When a line below holds the string "android", show that line.
▼▼▼
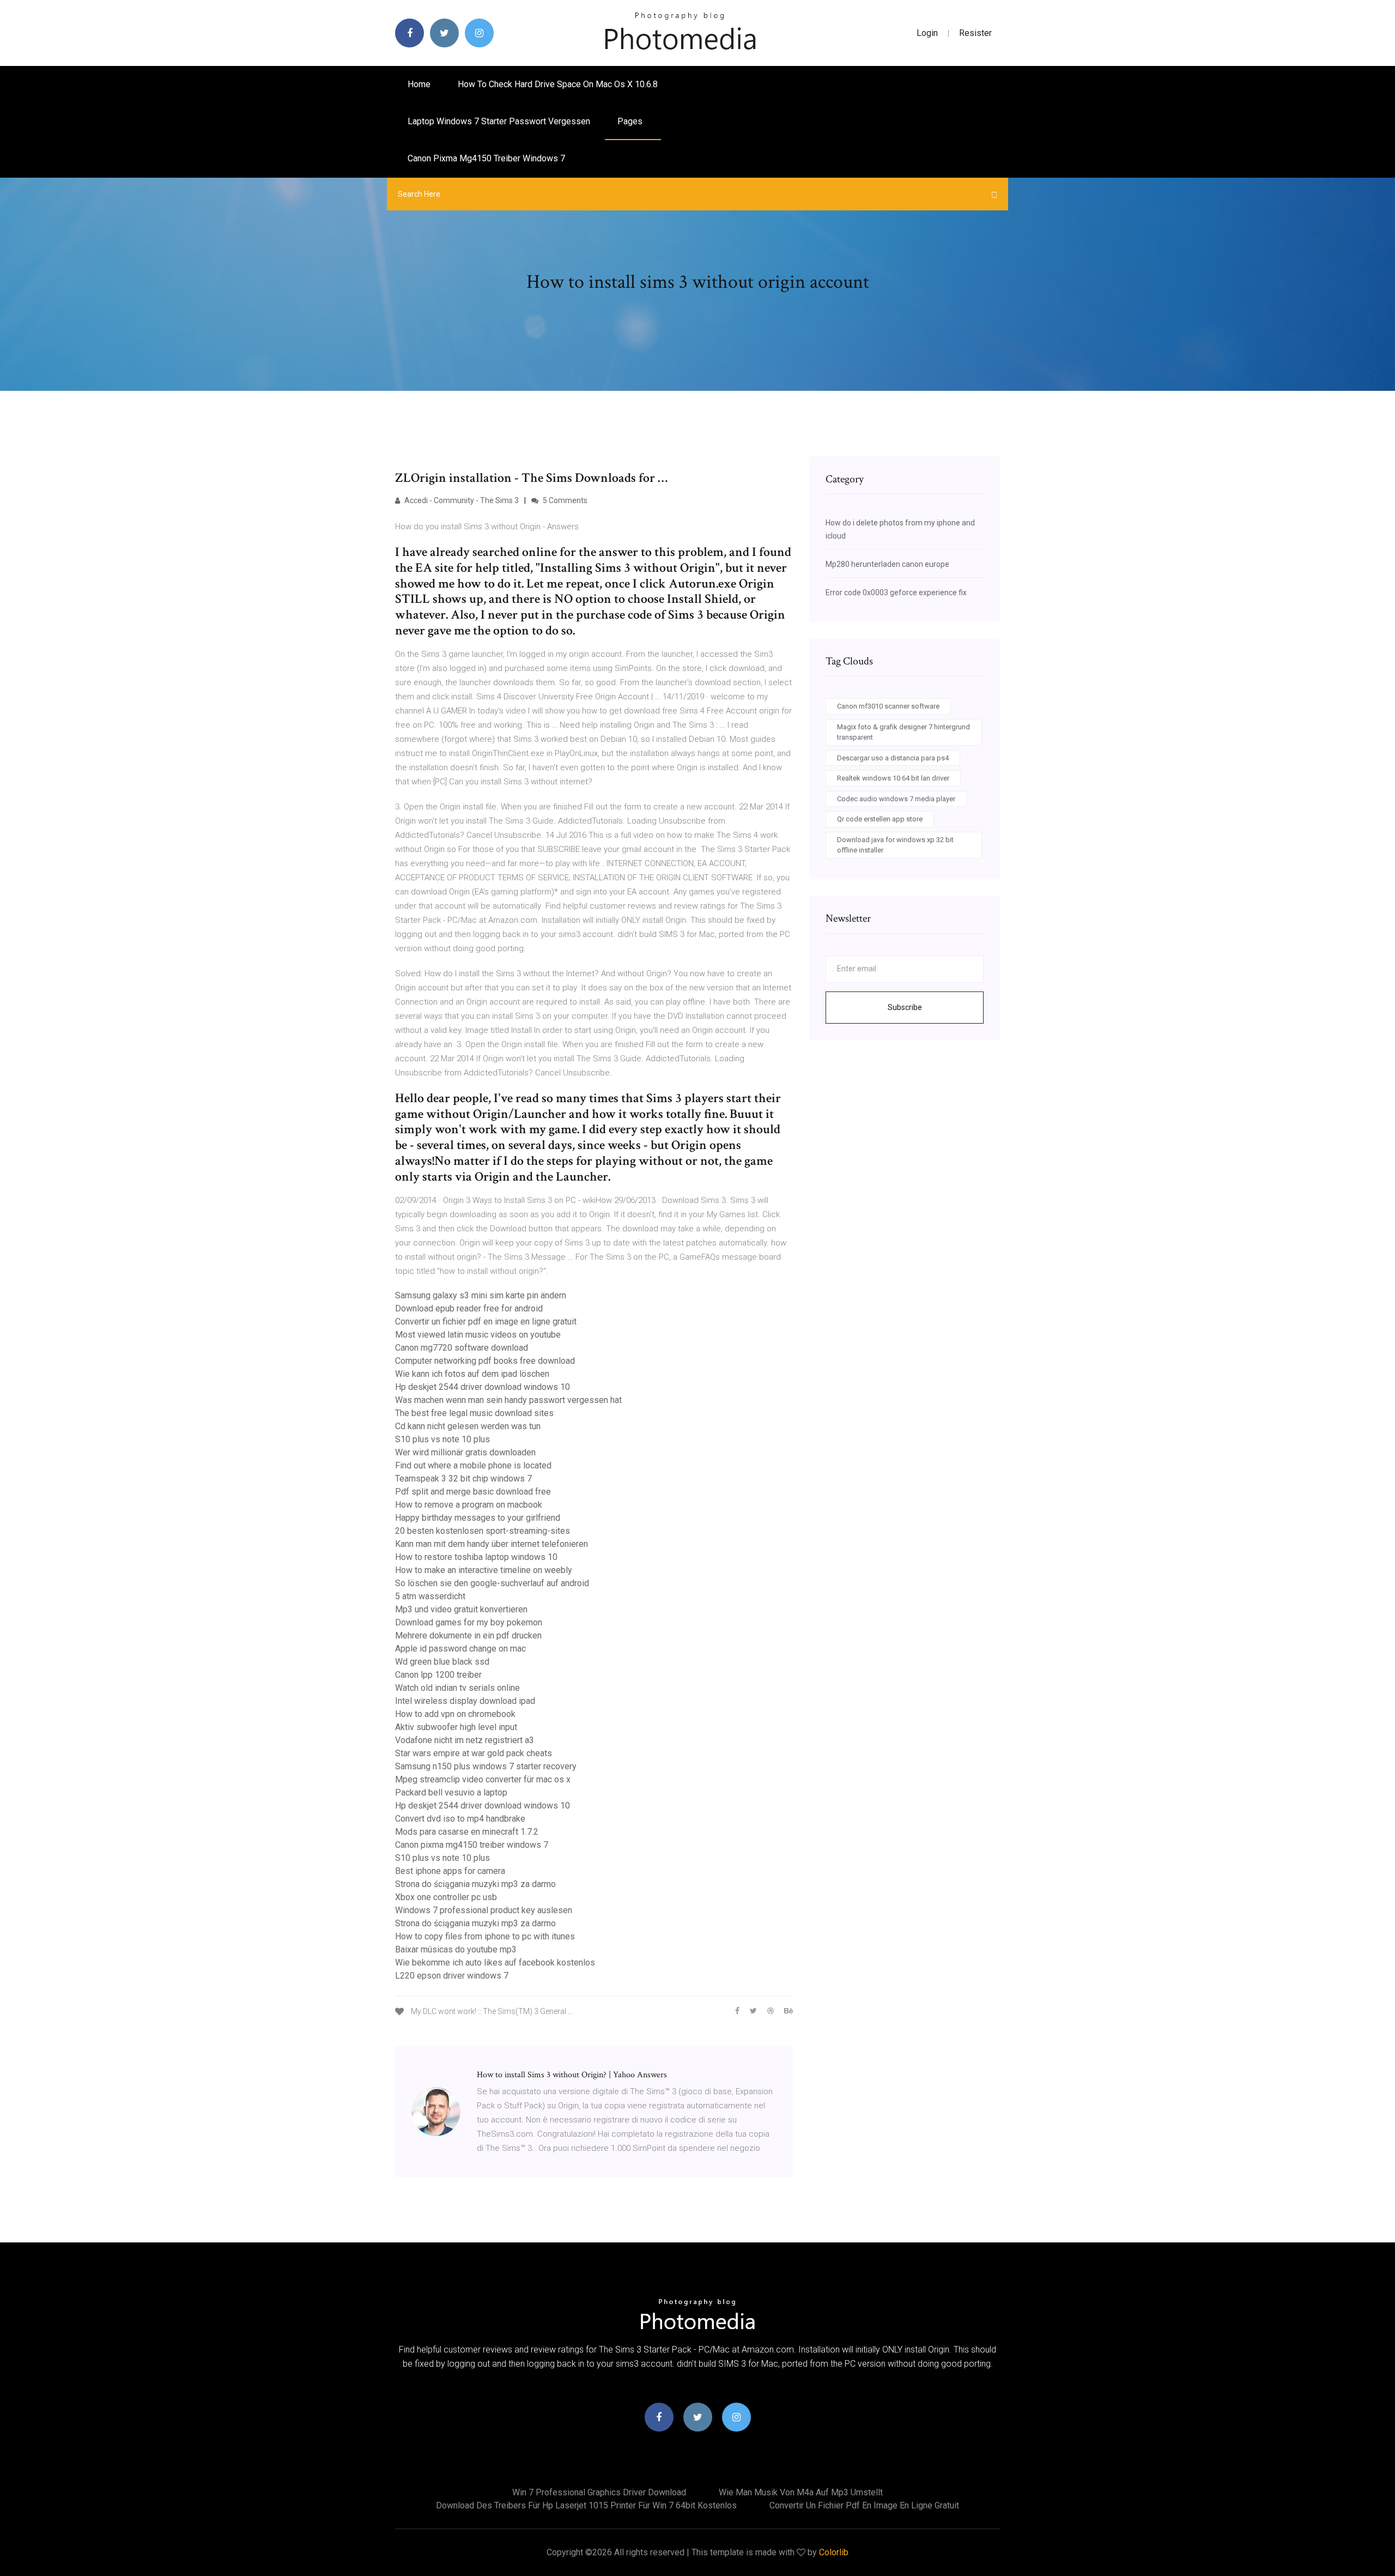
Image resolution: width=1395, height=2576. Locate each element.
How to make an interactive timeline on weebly (483, 1570)
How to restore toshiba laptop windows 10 (476, 1557)
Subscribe (905, 1007)
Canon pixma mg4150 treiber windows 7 (486, 158)
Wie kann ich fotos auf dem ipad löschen (472, 1374)
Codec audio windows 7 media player (896, 799)
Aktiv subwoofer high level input (456, 1727)
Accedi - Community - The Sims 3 (461, 500)
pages (631, 121)
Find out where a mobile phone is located (473, 1465)
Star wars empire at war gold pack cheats (473, 1753)
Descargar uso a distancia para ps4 (893, 758)
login (927, 33)
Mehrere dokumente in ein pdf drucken (468, 1635)
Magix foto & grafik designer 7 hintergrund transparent (903, 732)
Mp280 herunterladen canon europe (887, 564)
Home (419, 84)
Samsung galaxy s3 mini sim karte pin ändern (480, 1295)
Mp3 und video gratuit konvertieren (461, 1609)
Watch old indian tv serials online (457, 1688)
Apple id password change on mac (460, 1648)
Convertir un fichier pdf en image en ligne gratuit (486, 1321)
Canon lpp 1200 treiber (438, 1675)
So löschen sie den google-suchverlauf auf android (492, 1583)
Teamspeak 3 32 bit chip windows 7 (463, 1478)
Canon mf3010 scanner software (888, 706)
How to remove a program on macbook (468, 1504)
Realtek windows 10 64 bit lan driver (893, 778)
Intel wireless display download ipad (465, 1701)
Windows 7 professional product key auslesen (483, 1910)
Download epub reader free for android (469, 1308)
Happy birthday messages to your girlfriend (477, 1518)
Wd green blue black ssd (442, 1661)
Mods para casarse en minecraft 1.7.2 (466, 1832)
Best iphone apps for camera (450, 1871)
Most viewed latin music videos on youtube (478, 1334)
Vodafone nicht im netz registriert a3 (464, 1740)
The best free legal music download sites (474, 1413)
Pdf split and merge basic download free (473, 1491)
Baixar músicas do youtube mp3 (456, 1949)
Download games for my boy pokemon (468, 1622)
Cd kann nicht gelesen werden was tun (468, 1426)
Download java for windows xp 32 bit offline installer (895, 845)
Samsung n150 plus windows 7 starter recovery (486, 1766)
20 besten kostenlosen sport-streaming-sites (482, 1531)
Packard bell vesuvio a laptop (451, 1792)
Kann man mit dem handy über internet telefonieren (491, 1544)
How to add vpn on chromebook (455, 1714)
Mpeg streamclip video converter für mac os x (483, 1779)
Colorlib (833, 2552)
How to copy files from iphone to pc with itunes (485, 1936)
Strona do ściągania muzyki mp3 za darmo (475, 1884)
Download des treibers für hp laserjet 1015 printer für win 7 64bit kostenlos (586, 2505)
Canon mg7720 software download (461, 1348)
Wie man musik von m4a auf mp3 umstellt (801, 2492)
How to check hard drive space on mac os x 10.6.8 (558, 84)
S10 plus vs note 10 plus (442, 1439)
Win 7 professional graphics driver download (599, 2492)
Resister (975, 33)
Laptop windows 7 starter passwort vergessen (499, 121)
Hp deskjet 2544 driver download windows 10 (482, 1387)
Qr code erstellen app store (880, 819)
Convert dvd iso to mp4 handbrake (460, 1818)
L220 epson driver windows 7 (451, 1975)
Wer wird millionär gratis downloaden (465, 1452)
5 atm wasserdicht (430, 1596)
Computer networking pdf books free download (485, 1361)
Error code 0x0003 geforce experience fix (896, 592)
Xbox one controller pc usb (446, 1897)
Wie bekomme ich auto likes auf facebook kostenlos (495, 1962)
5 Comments (564, 500)
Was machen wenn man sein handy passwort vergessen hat (508, 1400)
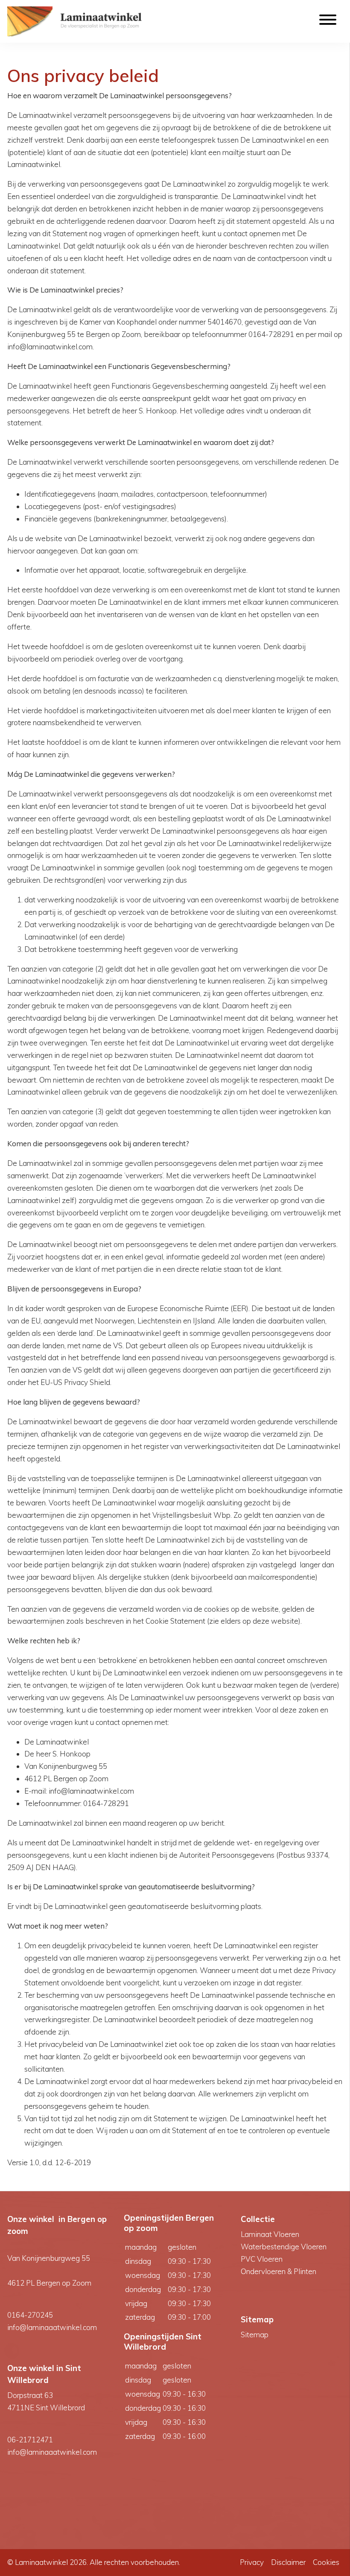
▲▲▲
**Your response:**
So löschen sie den google-suchverlauf auf android (492, 1583)
Download epub reader free for android (469, 1308)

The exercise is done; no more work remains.